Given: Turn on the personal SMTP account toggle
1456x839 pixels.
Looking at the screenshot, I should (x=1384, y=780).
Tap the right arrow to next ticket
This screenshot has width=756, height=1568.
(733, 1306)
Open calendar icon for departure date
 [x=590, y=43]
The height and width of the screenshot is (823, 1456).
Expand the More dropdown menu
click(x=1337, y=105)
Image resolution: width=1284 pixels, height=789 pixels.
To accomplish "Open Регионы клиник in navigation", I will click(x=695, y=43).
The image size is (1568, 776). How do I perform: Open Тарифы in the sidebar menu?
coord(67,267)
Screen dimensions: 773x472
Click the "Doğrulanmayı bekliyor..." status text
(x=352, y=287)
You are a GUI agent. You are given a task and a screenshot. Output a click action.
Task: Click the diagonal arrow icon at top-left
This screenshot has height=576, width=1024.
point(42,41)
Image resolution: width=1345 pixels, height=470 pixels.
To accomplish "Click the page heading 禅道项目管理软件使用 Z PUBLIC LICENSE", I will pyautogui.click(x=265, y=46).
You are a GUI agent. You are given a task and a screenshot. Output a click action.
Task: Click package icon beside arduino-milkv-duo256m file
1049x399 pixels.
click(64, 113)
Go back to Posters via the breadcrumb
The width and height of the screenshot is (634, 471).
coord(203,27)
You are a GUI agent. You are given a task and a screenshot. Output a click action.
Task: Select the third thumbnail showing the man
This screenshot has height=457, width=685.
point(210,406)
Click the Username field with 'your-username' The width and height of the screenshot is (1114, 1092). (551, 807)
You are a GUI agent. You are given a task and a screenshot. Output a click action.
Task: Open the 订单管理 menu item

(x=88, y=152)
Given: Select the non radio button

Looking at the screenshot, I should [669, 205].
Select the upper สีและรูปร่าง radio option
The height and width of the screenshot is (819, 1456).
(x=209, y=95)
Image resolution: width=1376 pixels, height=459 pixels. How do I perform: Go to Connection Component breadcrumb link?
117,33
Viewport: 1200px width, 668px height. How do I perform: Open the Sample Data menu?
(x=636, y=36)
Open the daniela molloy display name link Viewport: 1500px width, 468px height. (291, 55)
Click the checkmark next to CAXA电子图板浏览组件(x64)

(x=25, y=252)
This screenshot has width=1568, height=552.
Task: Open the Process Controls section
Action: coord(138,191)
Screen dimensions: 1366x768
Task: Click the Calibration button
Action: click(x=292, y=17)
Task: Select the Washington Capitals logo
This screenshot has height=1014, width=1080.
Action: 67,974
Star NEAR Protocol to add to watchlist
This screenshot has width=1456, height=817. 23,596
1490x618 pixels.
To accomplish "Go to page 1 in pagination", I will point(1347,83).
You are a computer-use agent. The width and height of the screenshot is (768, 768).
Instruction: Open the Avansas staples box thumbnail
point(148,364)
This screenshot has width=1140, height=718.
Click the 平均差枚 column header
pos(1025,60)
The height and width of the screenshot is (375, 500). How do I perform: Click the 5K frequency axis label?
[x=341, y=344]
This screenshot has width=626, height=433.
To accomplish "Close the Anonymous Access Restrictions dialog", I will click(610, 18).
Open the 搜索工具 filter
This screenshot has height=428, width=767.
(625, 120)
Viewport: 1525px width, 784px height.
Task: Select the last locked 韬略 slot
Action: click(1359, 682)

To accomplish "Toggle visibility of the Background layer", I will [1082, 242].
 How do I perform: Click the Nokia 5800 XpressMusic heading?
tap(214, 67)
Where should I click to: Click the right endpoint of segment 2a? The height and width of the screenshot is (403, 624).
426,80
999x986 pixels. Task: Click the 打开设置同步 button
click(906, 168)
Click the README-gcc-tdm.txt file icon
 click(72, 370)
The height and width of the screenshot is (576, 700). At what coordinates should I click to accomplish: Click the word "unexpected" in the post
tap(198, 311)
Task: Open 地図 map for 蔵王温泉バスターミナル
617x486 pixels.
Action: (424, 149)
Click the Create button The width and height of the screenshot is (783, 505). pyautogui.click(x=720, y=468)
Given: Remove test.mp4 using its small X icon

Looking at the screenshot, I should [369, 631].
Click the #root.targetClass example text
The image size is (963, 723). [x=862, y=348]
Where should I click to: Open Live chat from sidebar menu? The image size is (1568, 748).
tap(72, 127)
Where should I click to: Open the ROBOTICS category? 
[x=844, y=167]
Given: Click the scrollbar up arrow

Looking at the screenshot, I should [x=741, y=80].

============================================================

*YOUR OBJECTIVE:* For the listing above, work out how many lines contain the string "will" and return only that figure.

*RESPONSE BELOW:* 5